Print

Print


Bruno>While I was tagging transcriptions of spoken texts (radio journals) I
Bruno>encountered a phenomenon that, at first sight, does not seem to be
Bruno>covered by the TEI-guidelines.
 
Michael>How about <gap reason='inaudible'> ?
 
There's also
 
<unclear>
 
DESCRIPTION: contains a word, phrase, or passage which cannot be
transcribed with certainty because it is illegible or inaudible in the
source.
 
Arguably, <unclear> is syntactic sugar for a kind of <gap>, anyway.  But
see the Guidelines, section 18.2.4, and make your own choice.
 
Bruno>In the middle of the text you have three dots (...).
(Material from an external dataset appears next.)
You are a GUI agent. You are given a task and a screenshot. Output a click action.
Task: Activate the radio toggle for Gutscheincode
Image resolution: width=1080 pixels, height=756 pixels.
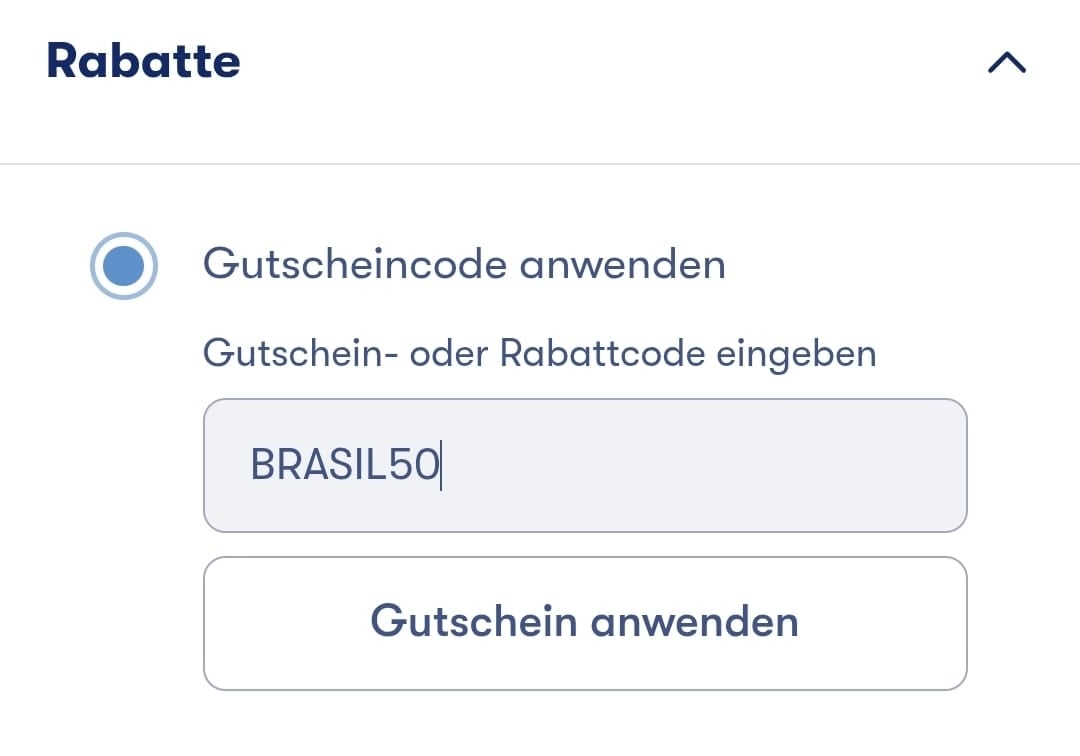(x=123, y=266)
These do not
Bruno>indicate pause or hesitation, but they show that the person who
Bruno>transcribed the material couldn't understand what was said.
 
Nick>I would use the entity &hellip; from the ISOpub entity set (also referred
Nick>to as "ISO 8879-1986//ENTITIES Publishing//EN") which represents the
Nick>character (three dots, one character, known as a 'horizontal ellipsis') you
Nick>are describing.  This character is commonly used to indicate an omission
Nick>that exists in text for whatever reason.
 
I can't go along with this.  The transcriber's conventions apparently
define ellipses as a form of mark-up.  In transducing the texts to a
TEI-conformant mark-up, one should transduce them into the prescribed TEI
form -- <gap> or <unclear> or whatever.
 
---
Dominic Dunlop